If you are alive for any amount of time, you will be disappointed. How many and how intense are the disappointments I face! Sometimes I live my life on land, occasionally approaching the water’s edge of disappointment, dipping in a toe or wading in to my knees. It gets harder to breathe when it’s up to my shoulders and neck, but other times I am swimming in-over-my-head in disappointments, coming up briefly to gasp for air, then returning to drowning. No matter how long you live or how old you are, to live is to be disappointed.
But be of good cheer! Disappointment can be helpful because it shows us how the world really is. Disappointment itself is not fun, but it points us to God and to a greater hope, how things are supposed to be. Disappointment shows us our brokenness and the broken world we live in, and how God is working to restore joy and wholeness. We were not made for disappointment, and we look forward to a time of perfection and no more tears or fears. God is making all things new.
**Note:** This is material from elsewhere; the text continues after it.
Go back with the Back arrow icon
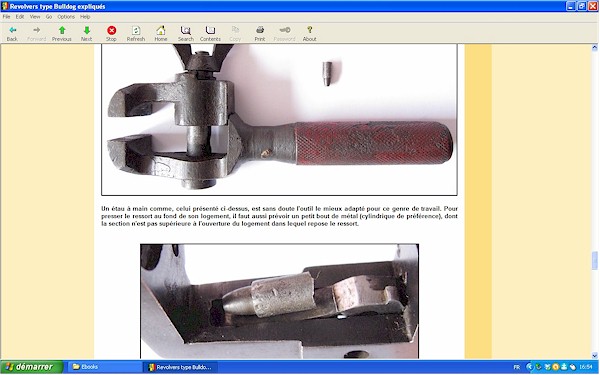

In the beginning, God created, and all was good. He put Adam and Eve in the garden (Genesis 2:8) and there was peace, harmony, and joy. Adam and Eve lost their spot, however, when they rebelled and disobeyed in sin. God sent them out of Eden into disappointment, a world of death and decay (Genesis 3:8-24), a world of anger, bitterness, and thorns, which we know very well. But we remember the garden, and we know God is bringing His people back to it. We have hope and expectation, we know God is reconciling the world to Himself, through Himself, His son, our Savior, the perfect sacrifice. Through His death and resurrection, we can have new life and look forward, passed the daily disappointments, to a time of no more pain or sorrows.
The sufferings and disappointments we face are real, but smaller pictures of the larger view. People, organizations, and circumstances will disappoint. Lost jobs, broken families, poor health and illnesses, or failed relationships point us to our heavenly home. We stand on Jordan’s stormy banks and cast a willful eye; we are bound for the promised land! This world doesn’t provide ultimate satisfaction; it can’t. If you want to handle disappointment in a godly way, know this truth, work through the issues, forgive those who wrong you, and embrace the Lord. Look forward to your heavenly home, where there is no disappointment.